Meet 11-year-old Riley, just as her family is about to relocate to the steep streets of San Francisco. Behind the wide portals of her milky eyes lies the vast landscape of her consciousness, brought to vivid, candy-coloured life by the Pixar animators.

We swoop into her head, where the floating islands of her personality resemble elaborate theme parks, a literal train of thought chugs on a rail above a black abyss of forgotten memories, and her five personified Feelings help her navigate the trials of life from behind a dashboard of buttons and dials. They are: Joy (Amy Poehler), an exuberant yellow sprite, Sadness (Phyllis Smith), a bespectacled blue blob of despair, Fear (Bill Hader), a spineless purple thing prone to tremors of anxiety, Anger (Lewis Black) and Disgust (Mindy Kaling).

Inside Out is a tour of the inner machineries and apparatuses of being, and the most imaginative of the children's epics Pixar has given us in a while.

Animated movies are generally immune to criticism. Film critics, like anyone else, are teleported along a vein of time-travelling nostalgia to a calmer age, when the boundaries of reality dissolve and playfulness is the ordering principle. Inside Out charts the unexplored territory that lies beneath the rim of the self, with all the harmless curiosity one would expect from a kids' film.

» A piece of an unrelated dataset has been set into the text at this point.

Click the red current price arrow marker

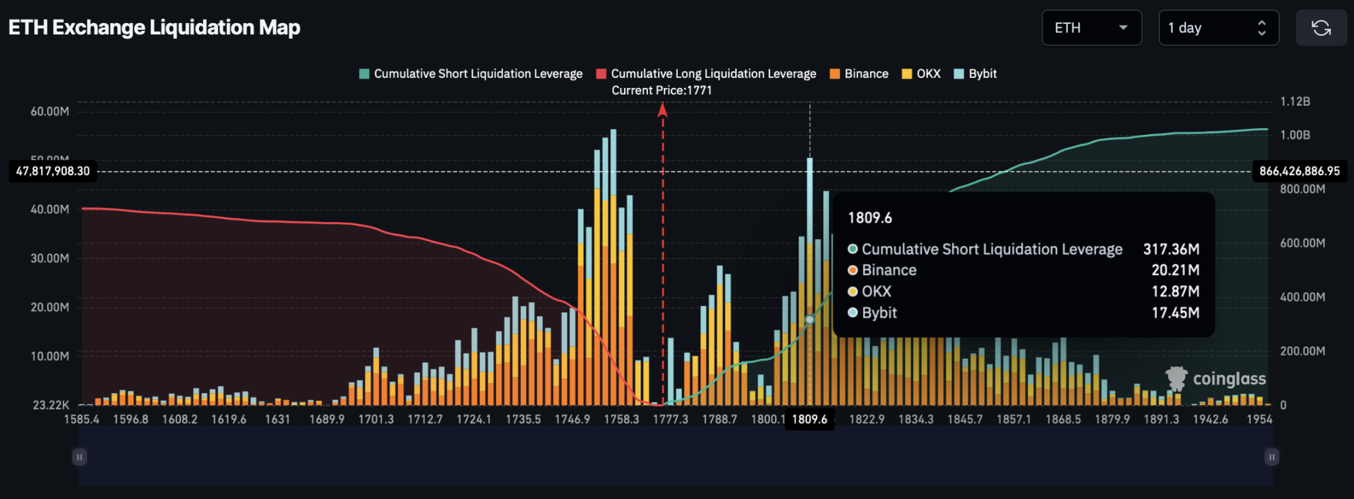click(662, 110)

When Riley and her parents move away from Minnesota, leaving behind frosted lakes and gaggles of hockey-playing friends, the Feelings realise that a tough season lies ahead of them: puberty, with its stirrings of vague arousal, territorial pissing matches with the parents, and general angst about being popular and fitting in. But it's also a time when experiences no longer belong to the realm of a single emotion - growing up is complex, messy.

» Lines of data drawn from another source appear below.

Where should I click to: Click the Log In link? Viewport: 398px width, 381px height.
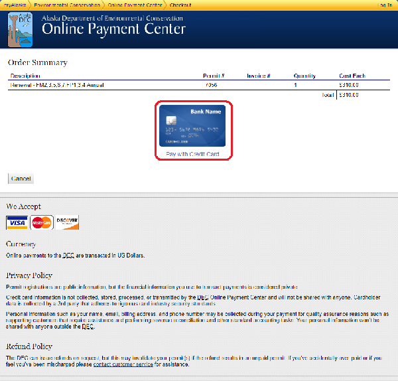click(385, 4)
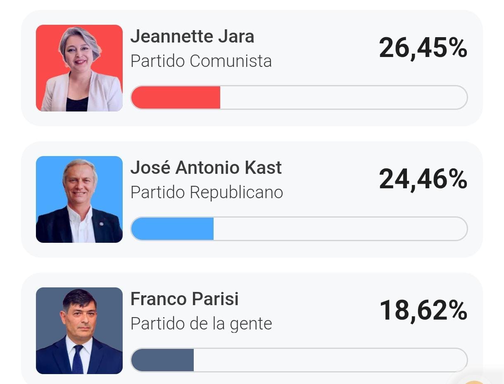
Task: Click the slate filled part of Parisi's bar
Action: [163, 360]
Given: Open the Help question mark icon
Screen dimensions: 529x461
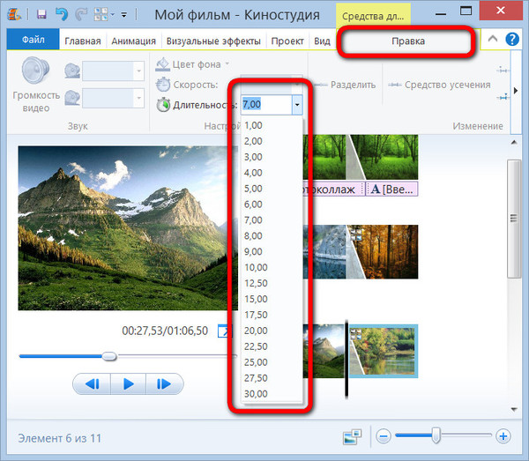Looking at the screenshot, I should pos(510,39).

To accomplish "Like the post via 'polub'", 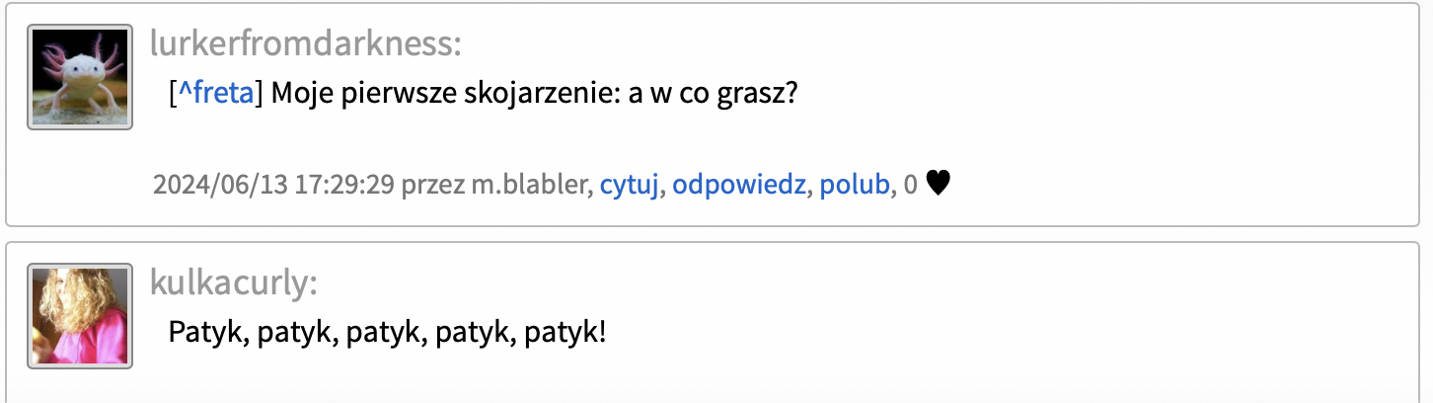I will (855, 185).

The Feelings enter a crisis when Riley's "core emotions", represented by golden crystal balls surging with after-images of major life events, get sucked out of the cockpit, and Joy and Sadness find themselves joining forces to return them. The adventure takes them through the interior of the mind - the catacombs of memories, the dream factories, the dark chambers of the subconscious, the labyrinths of abstract thought.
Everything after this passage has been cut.